Microsoft says insufficient staff numbers contributed to Azure outage in Sydney 

Microsoft has published a preliminary report into an incident on 30 August that finds  insufficient data centre staffing levels contributed to an outage that saw Azure, Microsoft 365 and Power Platform services in Sydney go offline for up to 46 hours.

The event was triggered by a utility power sag after an electric storm in the Australia East region, which tripped a subset of the cooling units offline in one datacenter. 

While working to restore cooling, temperatures in the datacenter increased, Microsoft says that it powered down two data halls in an attempt to avoid damage to hardware, resulting in a loss of service for that zone. 

The cooling capacity for the two affected data halls consisted of seven chillers, with five chillers in operation and two chillers in standby.

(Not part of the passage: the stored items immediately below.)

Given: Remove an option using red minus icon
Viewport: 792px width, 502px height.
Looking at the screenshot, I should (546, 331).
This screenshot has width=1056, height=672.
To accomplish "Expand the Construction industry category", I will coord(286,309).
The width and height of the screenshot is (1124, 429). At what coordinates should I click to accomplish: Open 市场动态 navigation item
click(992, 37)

All five chillers faulted and could not be restarted manually as the chilled water loop temperature had exceeded the threshold. Only one of standby chillers could be started, and Microsoft was forced to reduce thermal loads by shutting down servers. 

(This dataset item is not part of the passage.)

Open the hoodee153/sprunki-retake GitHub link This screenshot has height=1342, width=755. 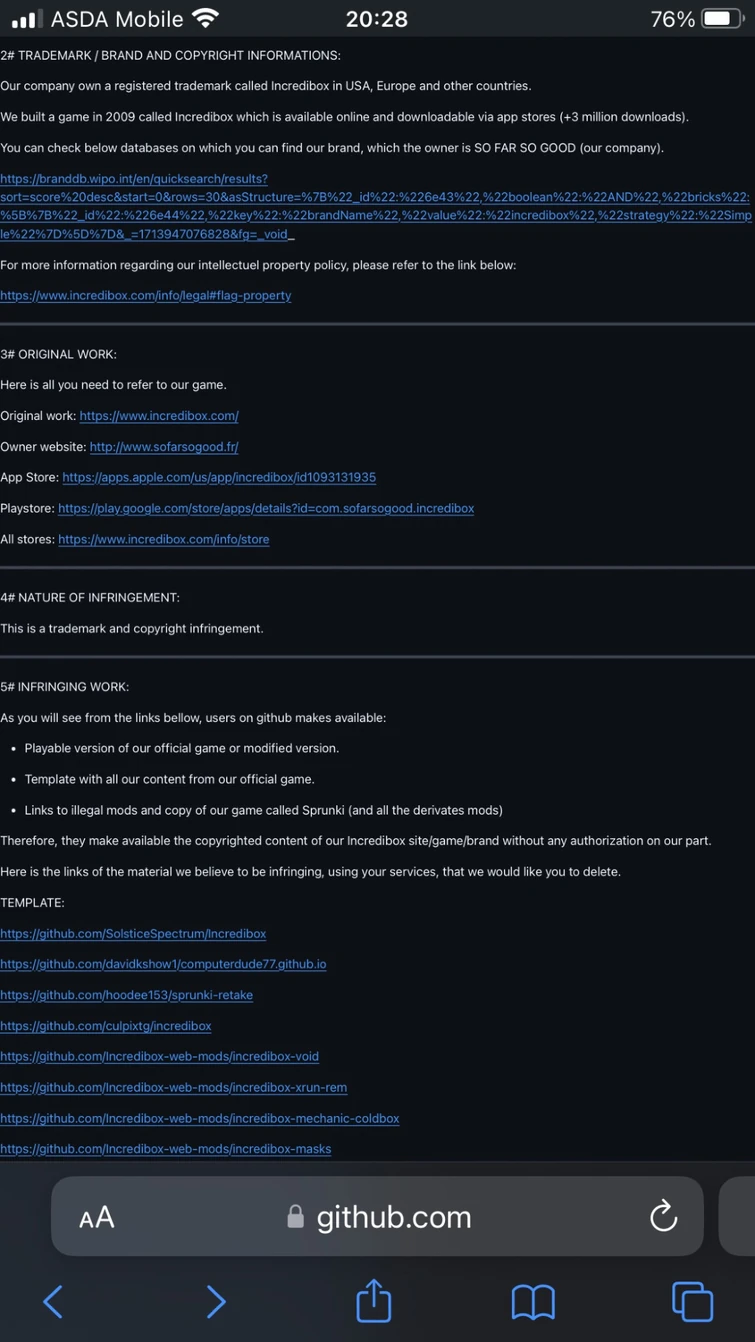[126, 995]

Microsoft finds that there were several factors that contributed to delays in bringing storage infrastructure back to full functionality including (but not limited to): 

  • Due to the size of the datacenter campus, the staffing of the team at night was insufficient to restart the chillers in a timely manner. Microsoft says it has temporarily increased the team size from three to seven, until the underlying issues are better understood and appropriate mitigations can be put in place. 
  • The EOP for restarting chillers is slow to execute for an event with such a significant blast radius. Microsoft is exploring ways to improve existing automation to be more resilient to various voltage sag event types. 
  • Moving forward, Microsoft says that it is evaluating ways to ensure that the load profiles of the various chiller subsets can be prioritized so that chiller restarts will be performed for the highest load profiles first.

The full assessment of the outage is due within 14 days of the incident.